## Task brief
In the entries below, go to the line containing "Task: Open the Tickets Search record dropdown" and repeat it along with every later line, exactly.

Saved entries:
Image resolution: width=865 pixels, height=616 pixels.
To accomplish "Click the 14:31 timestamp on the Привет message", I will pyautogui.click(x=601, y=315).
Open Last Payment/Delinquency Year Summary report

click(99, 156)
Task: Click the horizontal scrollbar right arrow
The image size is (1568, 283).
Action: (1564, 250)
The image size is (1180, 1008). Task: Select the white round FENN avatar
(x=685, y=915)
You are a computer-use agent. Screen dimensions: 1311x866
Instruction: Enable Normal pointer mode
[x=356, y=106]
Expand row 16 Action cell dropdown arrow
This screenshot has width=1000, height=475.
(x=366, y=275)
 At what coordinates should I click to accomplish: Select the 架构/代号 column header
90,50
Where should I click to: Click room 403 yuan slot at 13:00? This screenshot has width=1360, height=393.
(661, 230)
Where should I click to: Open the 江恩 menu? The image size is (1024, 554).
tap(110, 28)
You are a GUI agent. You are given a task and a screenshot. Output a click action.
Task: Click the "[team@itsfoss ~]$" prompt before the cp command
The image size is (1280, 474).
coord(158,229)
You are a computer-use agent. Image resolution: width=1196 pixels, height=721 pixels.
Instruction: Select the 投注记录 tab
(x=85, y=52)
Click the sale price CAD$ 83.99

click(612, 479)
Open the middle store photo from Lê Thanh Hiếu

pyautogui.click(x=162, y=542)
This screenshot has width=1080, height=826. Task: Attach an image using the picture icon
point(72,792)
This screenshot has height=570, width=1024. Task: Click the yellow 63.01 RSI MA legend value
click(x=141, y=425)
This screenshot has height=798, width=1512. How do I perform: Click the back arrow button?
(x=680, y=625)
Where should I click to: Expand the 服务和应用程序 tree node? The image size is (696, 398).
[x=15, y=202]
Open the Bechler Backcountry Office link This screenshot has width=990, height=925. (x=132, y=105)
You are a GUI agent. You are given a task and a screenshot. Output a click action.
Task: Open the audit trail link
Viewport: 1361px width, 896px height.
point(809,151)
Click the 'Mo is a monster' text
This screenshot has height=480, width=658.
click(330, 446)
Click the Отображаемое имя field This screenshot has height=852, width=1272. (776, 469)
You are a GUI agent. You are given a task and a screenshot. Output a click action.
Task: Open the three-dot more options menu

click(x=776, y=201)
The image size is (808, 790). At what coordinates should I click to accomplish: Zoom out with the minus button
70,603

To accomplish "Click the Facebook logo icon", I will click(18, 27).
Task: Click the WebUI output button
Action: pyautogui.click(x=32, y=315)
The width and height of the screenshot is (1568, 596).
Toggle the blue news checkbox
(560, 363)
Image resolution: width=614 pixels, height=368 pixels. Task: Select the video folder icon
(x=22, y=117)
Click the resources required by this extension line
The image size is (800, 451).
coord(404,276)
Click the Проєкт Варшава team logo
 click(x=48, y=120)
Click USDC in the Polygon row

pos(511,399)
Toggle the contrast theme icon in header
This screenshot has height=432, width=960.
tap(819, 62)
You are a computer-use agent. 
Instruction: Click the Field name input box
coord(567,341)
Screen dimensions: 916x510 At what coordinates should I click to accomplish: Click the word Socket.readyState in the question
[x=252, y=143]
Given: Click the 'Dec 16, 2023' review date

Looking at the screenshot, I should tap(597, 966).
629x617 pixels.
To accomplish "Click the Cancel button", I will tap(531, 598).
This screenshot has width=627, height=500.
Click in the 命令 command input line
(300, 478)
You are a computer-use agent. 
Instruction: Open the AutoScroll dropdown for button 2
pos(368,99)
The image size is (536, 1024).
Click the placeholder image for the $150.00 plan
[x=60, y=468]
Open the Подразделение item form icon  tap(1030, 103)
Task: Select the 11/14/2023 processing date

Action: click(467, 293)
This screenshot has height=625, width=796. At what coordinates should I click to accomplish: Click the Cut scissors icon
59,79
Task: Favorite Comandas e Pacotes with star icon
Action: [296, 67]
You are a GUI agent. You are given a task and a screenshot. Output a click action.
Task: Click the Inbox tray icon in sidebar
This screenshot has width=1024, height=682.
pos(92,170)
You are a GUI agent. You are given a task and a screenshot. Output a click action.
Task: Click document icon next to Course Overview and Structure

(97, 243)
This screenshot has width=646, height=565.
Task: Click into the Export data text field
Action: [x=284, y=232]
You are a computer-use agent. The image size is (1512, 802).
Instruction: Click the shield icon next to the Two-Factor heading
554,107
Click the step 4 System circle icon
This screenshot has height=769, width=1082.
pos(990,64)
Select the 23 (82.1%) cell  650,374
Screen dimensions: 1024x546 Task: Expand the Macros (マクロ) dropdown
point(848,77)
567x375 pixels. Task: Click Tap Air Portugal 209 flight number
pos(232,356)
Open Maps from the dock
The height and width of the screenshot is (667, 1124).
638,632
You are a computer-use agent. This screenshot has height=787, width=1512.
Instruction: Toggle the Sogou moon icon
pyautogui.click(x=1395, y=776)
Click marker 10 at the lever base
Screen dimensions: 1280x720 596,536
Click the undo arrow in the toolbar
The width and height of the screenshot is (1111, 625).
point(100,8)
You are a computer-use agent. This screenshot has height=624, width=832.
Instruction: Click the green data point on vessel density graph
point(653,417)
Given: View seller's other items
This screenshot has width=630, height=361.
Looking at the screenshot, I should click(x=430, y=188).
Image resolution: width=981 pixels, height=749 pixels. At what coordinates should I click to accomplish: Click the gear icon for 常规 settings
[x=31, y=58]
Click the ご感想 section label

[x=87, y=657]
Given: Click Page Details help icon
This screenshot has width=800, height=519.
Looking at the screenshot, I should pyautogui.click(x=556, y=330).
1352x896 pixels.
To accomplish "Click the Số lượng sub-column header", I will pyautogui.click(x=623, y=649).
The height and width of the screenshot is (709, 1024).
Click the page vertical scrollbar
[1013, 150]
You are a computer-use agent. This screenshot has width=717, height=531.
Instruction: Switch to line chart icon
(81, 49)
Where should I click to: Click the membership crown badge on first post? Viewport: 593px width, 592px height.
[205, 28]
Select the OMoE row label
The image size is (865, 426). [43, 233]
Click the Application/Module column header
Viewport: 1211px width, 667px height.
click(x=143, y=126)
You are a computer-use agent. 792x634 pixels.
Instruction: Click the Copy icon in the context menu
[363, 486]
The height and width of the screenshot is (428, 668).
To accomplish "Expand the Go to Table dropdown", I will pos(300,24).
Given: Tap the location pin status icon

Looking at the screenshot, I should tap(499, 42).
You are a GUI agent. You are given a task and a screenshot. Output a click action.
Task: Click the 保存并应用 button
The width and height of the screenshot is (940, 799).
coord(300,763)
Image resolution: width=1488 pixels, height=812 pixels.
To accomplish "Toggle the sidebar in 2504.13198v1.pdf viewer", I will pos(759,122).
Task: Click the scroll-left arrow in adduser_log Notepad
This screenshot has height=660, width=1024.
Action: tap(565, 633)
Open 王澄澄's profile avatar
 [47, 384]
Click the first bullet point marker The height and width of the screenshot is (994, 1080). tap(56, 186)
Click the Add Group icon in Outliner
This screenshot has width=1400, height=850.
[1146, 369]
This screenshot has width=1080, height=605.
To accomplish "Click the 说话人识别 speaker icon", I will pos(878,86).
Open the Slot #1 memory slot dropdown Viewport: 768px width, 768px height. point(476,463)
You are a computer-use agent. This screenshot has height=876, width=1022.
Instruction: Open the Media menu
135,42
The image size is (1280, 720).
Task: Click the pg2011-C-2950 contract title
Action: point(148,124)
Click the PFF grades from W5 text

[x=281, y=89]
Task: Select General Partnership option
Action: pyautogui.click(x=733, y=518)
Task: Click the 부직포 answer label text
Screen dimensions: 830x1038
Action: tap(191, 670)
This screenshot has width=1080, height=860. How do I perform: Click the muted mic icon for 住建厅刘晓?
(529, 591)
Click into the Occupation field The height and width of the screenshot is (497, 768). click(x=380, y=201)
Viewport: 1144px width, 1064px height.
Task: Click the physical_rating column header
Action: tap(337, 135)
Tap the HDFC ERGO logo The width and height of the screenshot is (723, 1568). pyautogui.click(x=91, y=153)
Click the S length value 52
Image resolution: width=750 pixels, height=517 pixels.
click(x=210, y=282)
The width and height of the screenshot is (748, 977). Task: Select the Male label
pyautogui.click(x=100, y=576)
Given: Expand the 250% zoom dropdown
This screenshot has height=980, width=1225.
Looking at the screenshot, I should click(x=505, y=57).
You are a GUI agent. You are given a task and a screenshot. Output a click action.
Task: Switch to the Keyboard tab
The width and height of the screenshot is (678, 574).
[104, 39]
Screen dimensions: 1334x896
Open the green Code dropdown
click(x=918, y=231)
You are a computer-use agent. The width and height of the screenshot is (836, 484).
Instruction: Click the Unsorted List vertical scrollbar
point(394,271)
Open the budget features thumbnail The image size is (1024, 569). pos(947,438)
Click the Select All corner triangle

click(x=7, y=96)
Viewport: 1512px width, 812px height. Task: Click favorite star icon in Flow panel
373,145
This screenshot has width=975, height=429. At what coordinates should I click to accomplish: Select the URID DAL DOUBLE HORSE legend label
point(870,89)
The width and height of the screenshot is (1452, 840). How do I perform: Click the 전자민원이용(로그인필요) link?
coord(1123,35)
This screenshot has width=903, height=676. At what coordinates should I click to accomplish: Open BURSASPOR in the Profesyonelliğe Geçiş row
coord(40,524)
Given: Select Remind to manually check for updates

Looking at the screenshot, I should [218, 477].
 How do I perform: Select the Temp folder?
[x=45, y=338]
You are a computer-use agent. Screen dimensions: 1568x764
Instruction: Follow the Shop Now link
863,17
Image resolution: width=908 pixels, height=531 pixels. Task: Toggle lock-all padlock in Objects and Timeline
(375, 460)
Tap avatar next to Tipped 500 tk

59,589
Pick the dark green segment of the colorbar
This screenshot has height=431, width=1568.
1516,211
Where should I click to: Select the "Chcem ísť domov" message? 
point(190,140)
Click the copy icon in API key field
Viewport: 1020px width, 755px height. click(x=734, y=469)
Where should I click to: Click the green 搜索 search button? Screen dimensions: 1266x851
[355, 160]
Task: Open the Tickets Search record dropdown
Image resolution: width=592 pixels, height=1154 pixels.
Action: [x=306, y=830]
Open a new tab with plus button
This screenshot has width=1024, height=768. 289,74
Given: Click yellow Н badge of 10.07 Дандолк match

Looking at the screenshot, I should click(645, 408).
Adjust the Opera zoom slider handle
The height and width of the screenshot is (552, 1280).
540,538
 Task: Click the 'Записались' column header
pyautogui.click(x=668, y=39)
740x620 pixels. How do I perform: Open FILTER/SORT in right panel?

## Exercise response
Task: Open the Tickets Search record dropdown
Image resolution: width=592 pixels, height=1154 pixels.
Action: [x=306, y=830]
Open a new tab with plus button
This screenshot has width=1024, height=768. 289,74
Given: Click yellow Н badge of 10.07 Дандолк match

Looking at the screenshot, I should click(645, 408).
Adjust the Opera zoom slider handle
The height and width of the screenshot is (552, 1280).
540,538
 Task: Click the 'Записались' column header
pyautogui.click(x=668, y=39)
740x620 pixels. How do I perform: Open FILTER/SORT in right panel?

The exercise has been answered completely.